*** MATERIAL PROVIDED Section Begins ***

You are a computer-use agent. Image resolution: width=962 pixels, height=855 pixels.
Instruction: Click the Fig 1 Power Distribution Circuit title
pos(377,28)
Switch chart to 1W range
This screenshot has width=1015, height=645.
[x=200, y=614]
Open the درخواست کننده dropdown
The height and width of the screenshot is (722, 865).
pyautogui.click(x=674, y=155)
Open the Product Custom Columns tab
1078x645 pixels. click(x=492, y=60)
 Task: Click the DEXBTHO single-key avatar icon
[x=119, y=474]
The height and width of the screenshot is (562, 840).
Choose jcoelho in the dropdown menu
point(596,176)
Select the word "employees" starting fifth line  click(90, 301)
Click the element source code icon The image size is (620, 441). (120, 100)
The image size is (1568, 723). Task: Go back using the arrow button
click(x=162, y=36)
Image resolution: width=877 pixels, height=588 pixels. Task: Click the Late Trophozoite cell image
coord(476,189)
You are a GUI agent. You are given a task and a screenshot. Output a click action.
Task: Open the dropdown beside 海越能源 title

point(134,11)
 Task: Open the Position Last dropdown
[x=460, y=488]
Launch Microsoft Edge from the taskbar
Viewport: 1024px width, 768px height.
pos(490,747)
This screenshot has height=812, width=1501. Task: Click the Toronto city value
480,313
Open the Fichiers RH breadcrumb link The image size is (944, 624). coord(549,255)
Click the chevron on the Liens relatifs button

*** MATERIAL PROVIDED Section Ends ***

An exact copy is needed of the lines from the one containing "Open the Fichiers" through the end of the records.

▶ ANSWER:
Open the Fichiers RH breadcrumb link The image size is (944, 624). coord(549,255)
Click the chevron on the Liens relatifs button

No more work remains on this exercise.